Internati italiani. Furono denominati così dai tedeschi “i soldati italiani catturati in Patria e sui fronti di guerra all'estero nel settembre 1943 dopo la proclamazione dell’armistizio. Non vollero qualificarli «prigionieri di guerra» per sottrarli al controllo e all’assistenza degli organi internazionali previsti dalla convenzione di Ginevra del 1929”. Erano “le vittime predestinate al «castigo esemplare» che Hitler aveva promesso agli italiani, rei di essere venuti meno al patto di alleanza, che era in realtà un rapporto di soggezione”. Così oggi dall’Associazione nazionale ex internati spiegano la tragedia degli Imi, i combattenti che rifiutarono di aderire alla Rsi al prezzo della prigionia.
A questo argomento è dedicato il lavoro di Mario Avagliano e Marco Palmieri, giornalisti e studiosi di storia. Si intitola “Gli internati militari italiani - Diari e lettere dai lager nazisti 1943-1945” (Einaudi, 404 pagine, 20,00 euro).
La rivendicazione della Resistenza antifascista -dice nella prefazione lo storico Giorgio Rochat- “si è ridotta per decenni al dibattito politico sulla guerra partigiana. Negli ultimi anni registriamo il recupero di una dimensione più ampia. Contiamo la resistenza contro i tedeschi delle Forze armate all’8 settembre. Poi la guerra partigiana e la deportazione politica e razziale”. La partecipazione delle Forze armate nazionali alla campagna alleata in Italia.
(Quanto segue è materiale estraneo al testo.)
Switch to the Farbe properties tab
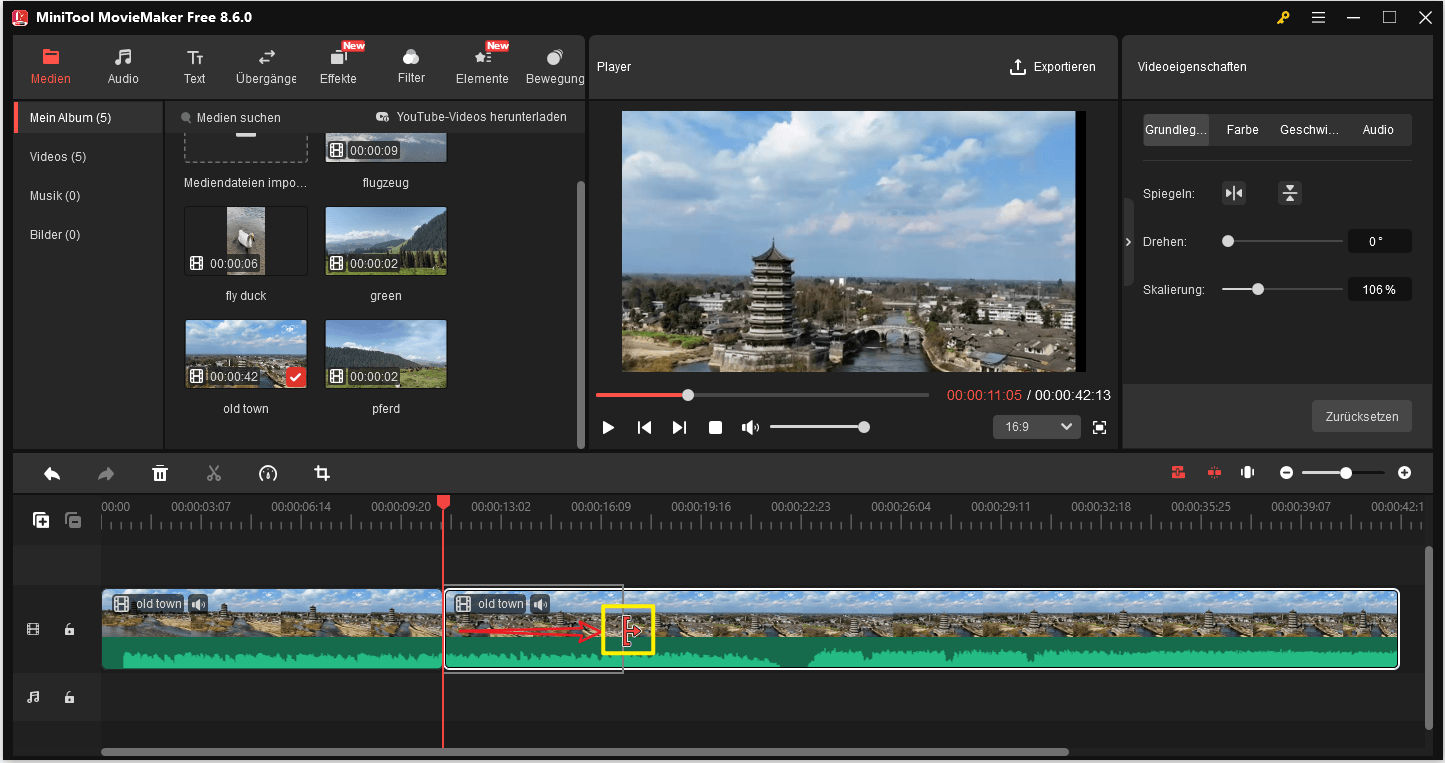The height and width of the screenshot is (763, 1445). tap(1242, 130)
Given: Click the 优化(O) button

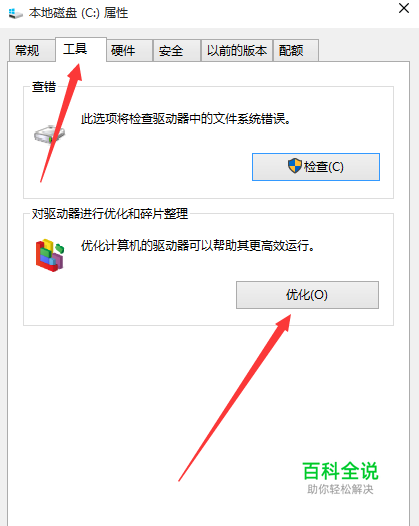Looking at the screenshot, I should [x=307, y=295].
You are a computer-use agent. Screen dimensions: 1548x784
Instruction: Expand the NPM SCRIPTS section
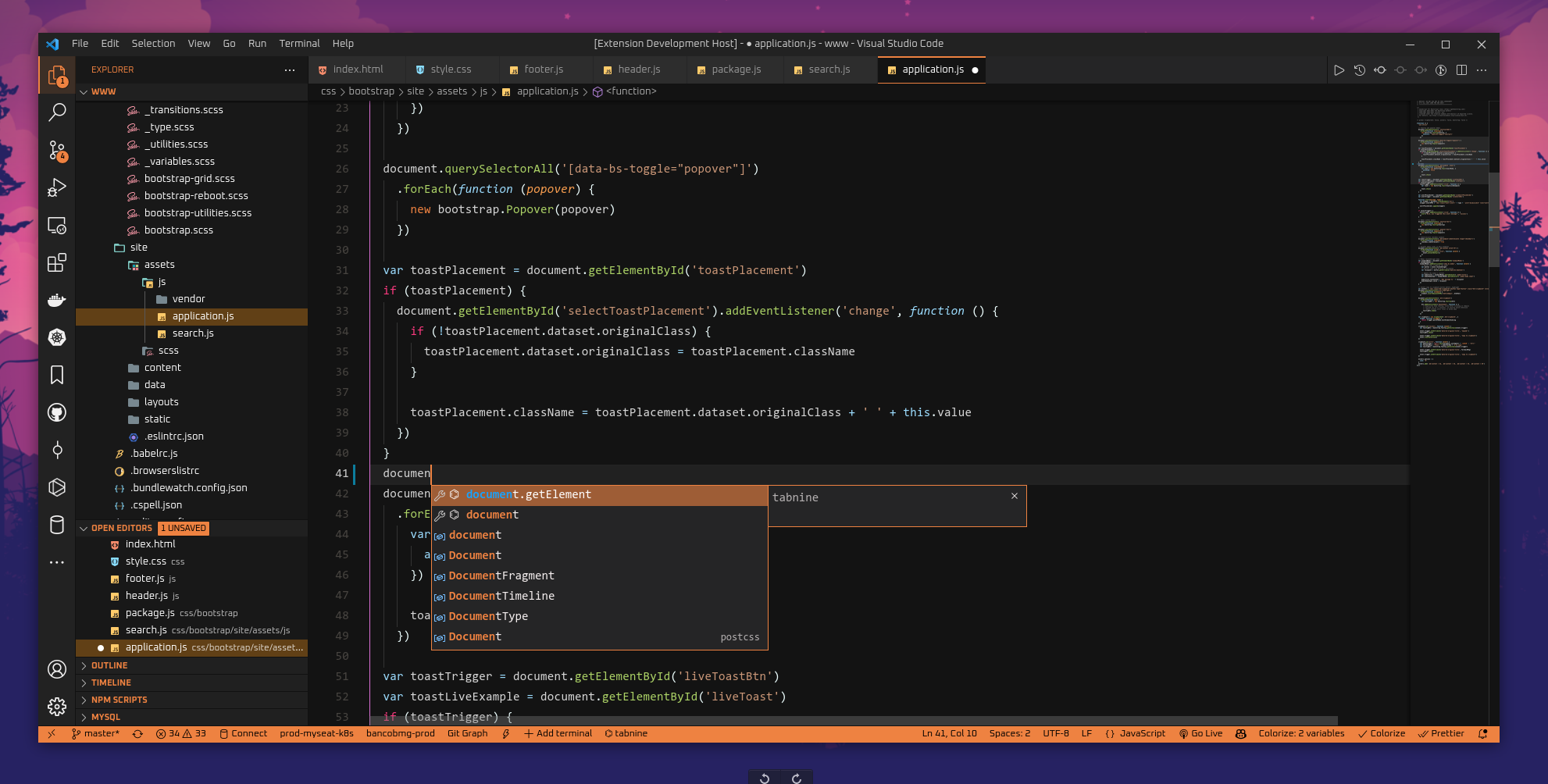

E infine la resistenza degli Imi.
Per la grande maggioranza dei 650mila militari italiani che preferirono la prigionia al passaggio sotto Salò, la fedeltà alle stellette “fu la motivazione più comune e diretta”. “Erano degli sconfitti che avevano vissuto il fallimento del regime fascista, la misera fine delle guerre di Mussolini, lo sfacelo delle Forze armate all’8 settembre. Tutti avevano ragione di sentirsi traditi dal re e da Badoglio, che li avevano abbandonati senza ordini agli attacchi tedeschi”.
Un capitolo del saggio, rafforzato dalle testimonianze dirette, è espressamente intitolato alla fame, ai pacchi e alla posta.